Assigned task –
Search the entries below for the word "computer" and copy each line that has it.

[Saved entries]
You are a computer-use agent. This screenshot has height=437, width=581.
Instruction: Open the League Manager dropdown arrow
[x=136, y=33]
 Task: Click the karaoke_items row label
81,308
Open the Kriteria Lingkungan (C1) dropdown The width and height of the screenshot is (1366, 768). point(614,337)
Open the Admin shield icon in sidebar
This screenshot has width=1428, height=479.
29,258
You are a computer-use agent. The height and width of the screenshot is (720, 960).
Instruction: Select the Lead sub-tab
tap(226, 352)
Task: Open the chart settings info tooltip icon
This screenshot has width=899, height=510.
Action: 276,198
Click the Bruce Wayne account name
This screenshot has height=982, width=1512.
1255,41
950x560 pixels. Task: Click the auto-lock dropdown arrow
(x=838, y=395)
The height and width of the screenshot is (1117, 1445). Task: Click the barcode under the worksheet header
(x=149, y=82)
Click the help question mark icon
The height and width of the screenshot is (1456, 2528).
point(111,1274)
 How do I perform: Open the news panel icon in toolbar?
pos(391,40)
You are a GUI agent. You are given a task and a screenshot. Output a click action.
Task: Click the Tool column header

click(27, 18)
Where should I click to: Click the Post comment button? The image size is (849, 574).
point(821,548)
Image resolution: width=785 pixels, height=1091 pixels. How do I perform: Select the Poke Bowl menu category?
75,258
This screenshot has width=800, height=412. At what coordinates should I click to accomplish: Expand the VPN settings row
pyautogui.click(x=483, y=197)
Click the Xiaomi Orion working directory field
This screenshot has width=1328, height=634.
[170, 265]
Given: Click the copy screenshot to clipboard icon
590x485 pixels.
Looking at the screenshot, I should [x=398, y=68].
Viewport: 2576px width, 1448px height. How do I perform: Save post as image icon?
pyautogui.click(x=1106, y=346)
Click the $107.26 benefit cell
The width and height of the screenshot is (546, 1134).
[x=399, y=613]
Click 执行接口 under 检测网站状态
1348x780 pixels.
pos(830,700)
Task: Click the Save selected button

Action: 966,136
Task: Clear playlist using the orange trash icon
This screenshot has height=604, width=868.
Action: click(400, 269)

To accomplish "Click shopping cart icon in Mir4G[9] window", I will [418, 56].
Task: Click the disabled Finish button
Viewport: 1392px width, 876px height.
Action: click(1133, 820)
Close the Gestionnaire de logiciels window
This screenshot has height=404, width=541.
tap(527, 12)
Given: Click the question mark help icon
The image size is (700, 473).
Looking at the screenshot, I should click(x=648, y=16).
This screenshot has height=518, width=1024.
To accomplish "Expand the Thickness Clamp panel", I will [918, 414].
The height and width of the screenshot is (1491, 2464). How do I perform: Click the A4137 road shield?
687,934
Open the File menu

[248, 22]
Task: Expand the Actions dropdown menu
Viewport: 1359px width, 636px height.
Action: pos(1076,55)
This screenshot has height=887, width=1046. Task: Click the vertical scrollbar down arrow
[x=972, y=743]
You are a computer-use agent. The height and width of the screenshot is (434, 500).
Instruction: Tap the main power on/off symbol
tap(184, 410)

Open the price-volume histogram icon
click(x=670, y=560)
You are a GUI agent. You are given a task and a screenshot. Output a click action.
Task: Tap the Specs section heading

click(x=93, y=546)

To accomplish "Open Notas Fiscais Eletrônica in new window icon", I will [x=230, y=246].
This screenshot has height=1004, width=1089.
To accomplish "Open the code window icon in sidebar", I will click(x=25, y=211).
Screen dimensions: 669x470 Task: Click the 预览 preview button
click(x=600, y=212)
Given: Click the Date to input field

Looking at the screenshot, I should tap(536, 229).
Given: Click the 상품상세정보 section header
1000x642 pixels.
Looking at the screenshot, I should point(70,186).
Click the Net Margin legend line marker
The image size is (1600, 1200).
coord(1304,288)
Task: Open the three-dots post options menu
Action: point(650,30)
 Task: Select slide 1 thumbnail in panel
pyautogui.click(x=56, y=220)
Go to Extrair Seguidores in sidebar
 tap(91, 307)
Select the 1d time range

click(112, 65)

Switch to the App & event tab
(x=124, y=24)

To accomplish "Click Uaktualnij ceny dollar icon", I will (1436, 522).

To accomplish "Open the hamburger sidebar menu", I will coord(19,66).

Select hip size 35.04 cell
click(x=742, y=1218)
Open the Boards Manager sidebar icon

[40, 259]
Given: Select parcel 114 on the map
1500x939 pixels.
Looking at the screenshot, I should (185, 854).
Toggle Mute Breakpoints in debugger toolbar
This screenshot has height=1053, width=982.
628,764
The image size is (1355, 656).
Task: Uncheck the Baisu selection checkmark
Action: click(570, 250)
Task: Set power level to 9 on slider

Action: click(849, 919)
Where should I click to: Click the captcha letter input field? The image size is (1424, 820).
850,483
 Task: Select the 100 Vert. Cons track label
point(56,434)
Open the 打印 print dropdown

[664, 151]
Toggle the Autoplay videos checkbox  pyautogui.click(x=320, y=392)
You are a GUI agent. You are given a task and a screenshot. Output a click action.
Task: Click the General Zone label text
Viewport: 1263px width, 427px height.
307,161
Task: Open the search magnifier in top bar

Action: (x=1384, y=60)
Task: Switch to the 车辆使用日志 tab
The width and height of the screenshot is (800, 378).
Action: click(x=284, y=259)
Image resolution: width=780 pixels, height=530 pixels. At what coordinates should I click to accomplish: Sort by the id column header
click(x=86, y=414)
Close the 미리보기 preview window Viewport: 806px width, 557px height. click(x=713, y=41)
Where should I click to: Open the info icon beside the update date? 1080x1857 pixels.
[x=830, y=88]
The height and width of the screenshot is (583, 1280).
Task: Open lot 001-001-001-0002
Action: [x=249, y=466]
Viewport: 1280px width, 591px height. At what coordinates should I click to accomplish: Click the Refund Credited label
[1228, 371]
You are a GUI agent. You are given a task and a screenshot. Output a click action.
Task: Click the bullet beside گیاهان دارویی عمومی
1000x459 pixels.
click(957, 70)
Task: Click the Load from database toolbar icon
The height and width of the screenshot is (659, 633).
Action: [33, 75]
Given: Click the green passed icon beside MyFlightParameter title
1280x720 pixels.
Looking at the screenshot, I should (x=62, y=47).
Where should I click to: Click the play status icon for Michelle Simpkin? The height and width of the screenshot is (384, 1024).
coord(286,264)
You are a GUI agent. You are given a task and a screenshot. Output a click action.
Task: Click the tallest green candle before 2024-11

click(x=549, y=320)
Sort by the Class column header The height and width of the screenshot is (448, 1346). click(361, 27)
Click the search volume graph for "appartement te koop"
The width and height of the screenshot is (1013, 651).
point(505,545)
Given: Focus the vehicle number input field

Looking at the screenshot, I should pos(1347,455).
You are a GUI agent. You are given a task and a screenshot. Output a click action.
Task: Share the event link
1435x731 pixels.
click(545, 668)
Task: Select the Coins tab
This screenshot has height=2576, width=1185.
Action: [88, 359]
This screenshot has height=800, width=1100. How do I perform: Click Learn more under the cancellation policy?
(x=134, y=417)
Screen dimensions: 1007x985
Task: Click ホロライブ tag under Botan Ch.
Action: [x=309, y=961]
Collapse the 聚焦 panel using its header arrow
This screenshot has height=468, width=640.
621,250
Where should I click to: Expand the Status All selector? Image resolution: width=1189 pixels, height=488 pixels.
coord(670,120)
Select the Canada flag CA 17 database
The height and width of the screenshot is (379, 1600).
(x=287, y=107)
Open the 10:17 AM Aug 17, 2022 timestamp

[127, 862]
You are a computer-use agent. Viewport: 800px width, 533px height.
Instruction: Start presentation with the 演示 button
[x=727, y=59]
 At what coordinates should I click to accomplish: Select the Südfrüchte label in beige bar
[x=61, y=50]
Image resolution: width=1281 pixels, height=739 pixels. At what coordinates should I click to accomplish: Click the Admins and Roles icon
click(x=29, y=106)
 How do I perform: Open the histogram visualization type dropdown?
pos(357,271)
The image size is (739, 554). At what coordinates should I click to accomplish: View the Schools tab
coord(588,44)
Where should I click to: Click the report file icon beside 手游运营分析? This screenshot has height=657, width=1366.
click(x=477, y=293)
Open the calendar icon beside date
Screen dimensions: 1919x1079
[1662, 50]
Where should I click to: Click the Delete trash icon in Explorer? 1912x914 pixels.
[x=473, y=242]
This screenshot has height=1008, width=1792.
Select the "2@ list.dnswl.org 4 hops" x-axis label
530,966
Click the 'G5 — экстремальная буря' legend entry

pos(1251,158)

Solution –
You are a computer-use agent. This screenshot has height=437, width=581.
You are a computer-use agent. The height and width of the screenshot is (720, 960).
You are a computer-use agent. The height and width of the screenshot is (434, 500).
You are a computer-use agent. Viewport: 800px width, 533px height.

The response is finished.